England players will meet migrant workers deployed on Qatar’s World Cup construction projects when they come to the country for the tournament in November

England captain Harry Kane will wear a rainbow ‘OneLove’ armband in upcoming matches

Kane will join the captains of Holland, Belgium, Denmark, France, Germany, Norway, Sweden, Switzerland and Wales in the anti-discrimination gesture, starting with Friday’s UEFA Nations League match against Italy in Milan.

The ‘OneLove’ campaign was originally the idea of the Dutch team. 

Kane said: ‘I am honoured to join my fellow national team captains in supporting the important OneLove campaign. 

‘As captains we may all be competing against each other on the pitch, but we stand together against all forms of discrimination. 

‘This is even more relevant at a time when division is common in society. Wearing the armband together on behalf of our teams will send a clear message when the world is watching.’ 

The Lusail Stadium in Doha, which will host the final of the World Cup on December 18

All eight of the host stadiums are in and around the Qatari capital city of Doha 

The FA statement continued: ‘For more than a year, The FA has been in dialogue with numerous human rights organisations, trade unions and non-governmental organisations [NGOs] to prepare for Qatar 2022, in order to get a balanced understanding of the key issues in the country and wider region.

‘Whilst understanding that there is still progress to be made in many areas domestically, the goal has been to learn how to best use our position as a national footballing governing body while ensuring the wellbeing of England fans, players and the support team.

‘In addition, representatives of The FA have visited the country several times – including as part of the UEFA Working Group on Qatar – and have had regular conversations with local authorities, migrant workers, charities, and organisations on the ground to better understand their day-to-day experiences and challenges.

‘The FA’s position is that any injury or death related to any construction project should be compensated and the World Cup is no different.

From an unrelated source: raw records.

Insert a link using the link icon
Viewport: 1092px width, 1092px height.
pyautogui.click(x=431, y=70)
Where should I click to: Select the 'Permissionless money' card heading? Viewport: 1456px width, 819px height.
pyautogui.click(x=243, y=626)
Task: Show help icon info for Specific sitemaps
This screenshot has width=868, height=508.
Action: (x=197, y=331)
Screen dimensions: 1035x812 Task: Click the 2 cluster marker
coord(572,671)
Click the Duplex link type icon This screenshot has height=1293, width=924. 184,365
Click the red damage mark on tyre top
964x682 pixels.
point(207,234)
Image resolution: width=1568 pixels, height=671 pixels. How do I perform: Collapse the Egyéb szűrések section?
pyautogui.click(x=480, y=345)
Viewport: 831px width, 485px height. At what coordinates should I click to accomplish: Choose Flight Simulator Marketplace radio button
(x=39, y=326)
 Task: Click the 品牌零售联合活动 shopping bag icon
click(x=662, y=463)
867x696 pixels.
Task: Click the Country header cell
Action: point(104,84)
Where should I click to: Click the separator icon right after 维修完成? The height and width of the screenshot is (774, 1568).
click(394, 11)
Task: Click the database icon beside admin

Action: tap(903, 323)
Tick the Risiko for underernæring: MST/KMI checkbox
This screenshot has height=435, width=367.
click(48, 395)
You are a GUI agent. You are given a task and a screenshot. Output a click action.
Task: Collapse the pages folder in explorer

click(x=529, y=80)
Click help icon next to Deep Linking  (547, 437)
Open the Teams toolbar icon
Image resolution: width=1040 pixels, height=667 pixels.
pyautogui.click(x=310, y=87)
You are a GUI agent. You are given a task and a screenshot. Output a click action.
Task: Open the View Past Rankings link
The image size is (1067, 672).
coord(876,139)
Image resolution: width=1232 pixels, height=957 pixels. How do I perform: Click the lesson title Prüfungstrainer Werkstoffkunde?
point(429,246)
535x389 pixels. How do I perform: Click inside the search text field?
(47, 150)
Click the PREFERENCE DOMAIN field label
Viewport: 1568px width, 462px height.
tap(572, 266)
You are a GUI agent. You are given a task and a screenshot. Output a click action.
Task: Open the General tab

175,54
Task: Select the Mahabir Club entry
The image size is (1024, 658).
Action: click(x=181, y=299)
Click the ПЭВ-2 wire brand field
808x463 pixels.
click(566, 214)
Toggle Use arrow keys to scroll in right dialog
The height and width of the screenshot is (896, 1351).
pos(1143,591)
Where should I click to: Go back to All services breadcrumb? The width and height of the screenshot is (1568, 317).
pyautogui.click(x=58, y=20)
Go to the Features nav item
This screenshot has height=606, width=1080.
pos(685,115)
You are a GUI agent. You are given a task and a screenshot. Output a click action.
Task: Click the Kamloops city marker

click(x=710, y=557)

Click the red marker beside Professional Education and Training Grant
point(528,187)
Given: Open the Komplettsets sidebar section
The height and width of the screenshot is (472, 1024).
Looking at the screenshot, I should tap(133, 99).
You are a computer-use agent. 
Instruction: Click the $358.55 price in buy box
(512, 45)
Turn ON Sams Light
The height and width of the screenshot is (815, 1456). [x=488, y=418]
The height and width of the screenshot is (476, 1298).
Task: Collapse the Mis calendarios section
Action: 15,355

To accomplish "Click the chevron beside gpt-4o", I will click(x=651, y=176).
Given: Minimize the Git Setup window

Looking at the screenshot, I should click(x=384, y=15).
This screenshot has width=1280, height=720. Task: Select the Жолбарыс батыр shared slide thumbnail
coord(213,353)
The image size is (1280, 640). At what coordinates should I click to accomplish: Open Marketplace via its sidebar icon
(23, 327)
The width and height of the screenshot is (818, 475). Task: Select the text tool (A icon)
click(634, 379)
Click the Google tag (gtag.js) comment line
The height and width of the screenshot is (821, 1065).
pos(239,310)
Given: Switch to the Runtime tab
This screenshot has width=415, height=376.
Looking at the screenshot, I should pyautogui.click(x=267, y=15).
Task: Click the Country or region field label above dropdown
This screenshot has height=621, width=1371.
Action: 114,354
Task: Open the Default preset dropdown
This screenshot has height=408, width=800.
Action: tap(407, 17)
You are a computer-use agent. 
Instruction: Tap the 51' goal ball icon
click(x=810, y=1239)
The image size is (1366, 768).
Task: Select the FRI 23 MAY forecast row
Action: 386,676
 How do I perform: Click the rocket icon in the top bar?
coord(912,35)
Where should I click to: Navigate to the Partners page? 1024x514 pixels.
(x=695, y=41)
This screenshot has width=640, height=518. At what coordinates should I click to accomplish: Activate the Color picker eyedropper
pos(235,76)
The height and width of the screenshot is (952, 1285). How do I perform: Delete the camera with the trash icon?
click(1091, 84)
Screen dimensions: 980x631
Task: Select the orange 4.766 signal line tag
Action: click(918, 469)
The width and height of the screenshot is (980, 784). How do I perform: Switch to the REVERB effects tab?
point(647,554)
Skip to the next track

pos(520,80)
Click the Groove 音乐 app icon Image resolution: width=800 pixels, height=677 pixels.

‘Equally The FA is supportive of the concept of a Migrant Workers’ Centre, and have lobbied FIFA for an urgent update on progress.

‘After the implementation of progressive legislation to give workers rights, the concept of a centre is to ensure that this legislation is implemented, and that there is awareness of the new labour laws and legal support where required.

‘The FA has also been consistently clear that the companies it partners with in Qatar must meet the required standards regarding workers’ rights and provide strong and rightful support to their employees.

‘The FA’s representatives continue to visit the country regularly to speak directly with service providers, as well as liaising with FIFA, which allocates many of the services used by competing teams as the tournament organisers.’

The countdown clock for the Qatar World Cup, which will get underway on November 20

FA chief executive Mark Bullingham said: ‘We are coming together as a group to wear the OneLove armband until the end of the season as a visible show of support for inclusion in football – something we strongly believe in and have consistently supported.

‘Along with the other members of the UEFA Working Group on Human rights, we are pushing FIFA for an update on the concept of a Migrant Workers’ Centre in Qatar, to provide advice and help for migrant workers. 

‘It is clear that Qatar has brought in progressive legislation in the last few years to give workers rights, so this concept will help this legislation to take effect. We have met a variety of workers in Qatar on our visits to the country and whilst they recognise the substantial progress there are areas in which further support would make a huge difference.

‘We continue to push for the principle of compensation for the families of migrant workers who have lost their lives or have been injured in construction projects. 

‘Again, we are pushing FIFA for an update on the compensation fund which has been consistently referenced as a safety net where workers and their families have been unable to secure compensation from the construction companies.’